Gleichzeitig forderten Frauenaktivistinnen in Indien eine Verschärfung der Strafen für Vergewaltigung und einen besseren Schutz für Frauen. Sunanda Mukherjee, Vorsitzende der Frauenkommission in Westbengalen, forderte die Anwendung der Todesstrafe: "Der Vergewaltiger sollte gehängt werden. Es gibt noch die Todesstrafe in unserem Land." Die Hinrichtung sollte öffentlich stattfinden, forderte Sunanda Mukherjee weiter.
Die Aktivistin Ranjana Kumari hält die Forderung nach der Todesstrafe angesichts der aufgewühlten Emotionen für verständlich. Manche Befürworter der Todesstrafe glaubten wohl auch, jetzt sei ein günstiger Zeitpunkt, sie einzufordern. "Aber so einfach ist das nicht. Die Todesstrafe wird nur selten vollstreckt, seit der Unabhängigkeit Indiens erst 45 Mal", gibt Ranjana Kumari zu bedenken.
Für die Anwältin Karmini Jaiswal sollten nicht Rache, sondern Prävention und gerechte Strafe zugleich im Vordergrund stehen. Die Räder des Justizsystems mahlten zu langsam, sagt sie. "Die Umsetzung der Gesetze ist mangelhaft, die Gesetze selbst sind es nicht." Bis zu einer Verurteilung dauere es oft Jahre, so dass die Angst der Täter, ins Gefängnis zu kommen, nicht besonders groß sei.
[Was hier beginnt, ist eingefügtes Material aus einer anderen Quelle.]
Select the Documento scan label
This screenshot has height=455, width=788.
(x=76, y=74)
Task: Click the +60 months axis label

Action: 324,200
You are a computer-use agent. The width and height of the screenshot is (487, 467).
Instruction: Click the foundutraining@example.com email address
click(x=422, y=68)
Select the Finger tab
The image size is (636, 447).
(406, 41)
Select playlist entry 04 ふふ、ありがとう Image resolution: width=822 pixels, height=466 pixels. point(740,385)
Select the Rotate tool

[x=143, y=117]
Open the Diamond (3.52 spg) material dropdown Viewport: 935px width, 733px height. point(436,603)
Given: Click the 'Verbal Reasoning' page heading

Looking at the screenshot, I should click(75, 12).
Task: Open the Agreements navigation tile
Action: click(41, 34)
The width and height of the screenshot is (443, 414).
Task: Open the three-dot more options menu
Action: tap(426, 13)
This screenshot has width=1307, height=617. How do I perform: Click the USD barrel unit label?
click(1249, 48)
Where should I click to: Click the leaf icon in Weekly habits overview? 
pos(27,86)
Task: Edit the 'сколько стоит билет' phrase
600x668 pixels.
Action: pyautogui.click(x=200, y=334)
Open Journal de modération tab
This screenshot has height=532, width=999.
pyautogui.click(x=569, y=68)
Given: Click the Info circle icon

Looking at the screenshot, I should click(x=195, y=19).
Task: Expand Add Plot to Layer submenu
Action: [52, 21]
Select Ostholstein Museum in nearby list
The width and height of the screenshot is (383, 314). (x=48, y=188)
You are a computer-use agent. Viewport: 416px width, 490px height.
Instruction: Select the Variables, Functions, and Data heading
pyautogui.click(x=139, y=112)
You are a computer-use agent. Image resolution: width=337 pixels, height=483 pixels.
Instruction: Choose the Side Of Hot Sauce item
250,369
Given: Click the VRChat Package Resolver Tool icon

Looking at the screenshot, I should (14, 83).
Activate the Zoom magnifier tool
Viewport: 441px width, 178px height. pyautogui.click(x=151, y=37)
Karmini Jaiswal sieht eine gesunkene Hemmschwelle gegenüber diesem Verbrechen, nicht zuletzt wegen der Perspektivlosigkeit vieler junger Männer. Die offizielle Zahl der Vergewaltigungen in Indien hat sich zwischen 1990 und 2008 verdoppelt.
"Männer durch moderne Frauen provoziert"
Für die indische Journalistin Usha Rai sind unterschiedliche gesellschaftliche Stellungen der Geschlechter ein Grund für die Bedrohung der Frauen in Indien: "Besonders in den Außenbezirken der Hauptstadt ist es unsicher für Frauen. Frauen in Vororten wie Noida, Ghaziabad and Gurgaon sind heutzutage gut ausgebildet und haben ihren Lebensstil geändert, sie ziehen sich anders an als früher." Die Männer seien dagegen in konservativen Rollenbildern verhaftet, so Usha Rai im Gespräch mit der Deutschen Welle. Die Vorsitzende der Frauenkommission aus Westbengalen, Sunanda Mukherjee, bringen solche Erklärungen in Rage: "Warum dürfen Frauen abends nicht ausgehen? Warum soll ich als Frau meinen Körper nicht zeigen?" Sie wolle als Frau und Mensch respektiert werden, schließlich lebe man nicht mehr in der Wildnis.
Die Chefin der Kongresspartei, Sonia Gandhi, hat die schwer verletzte Frau unterdessen im Krankenhaus besucht. Sie sprach von einer "Schande für die Hauptstadt" und forderte eine konzertierte Aktion, um solche Verbrechen zu bekämpfen. Ministerpräsident Manmohan Singh stimmt vorbehaltlos zu. Aber trotz der verbalen politischen Unterstützung furchten viele Frauen, dass die Behörden wie in der Vergangenheit das Problem nicht ernst nehmen werden.
Erst vor kurzem hatte die Chefministerin der Hauptstadt, Sheila Dikshit, die Stadt als "sicher für Frauen" bezeichnet. Und das, obwohl 2011 offiziell 572 Fälle von Vergewaltigungen in Neu Delhi registriert wurden. Das Oberste Gericht in Neu Delhi gab unterdessen die Einrichtung von fünf Sondergerichten bekannt, die im Eilverfahren Sexualtäter aburteilen sollen. Außerdem kündigte Innenminister Sushilkumar Shinde an, Busse mit Gardinen oder Sichtschutzscheiben aus dem Verkehr zu ziehen. Das Verbot gibt es allerdings schon länger.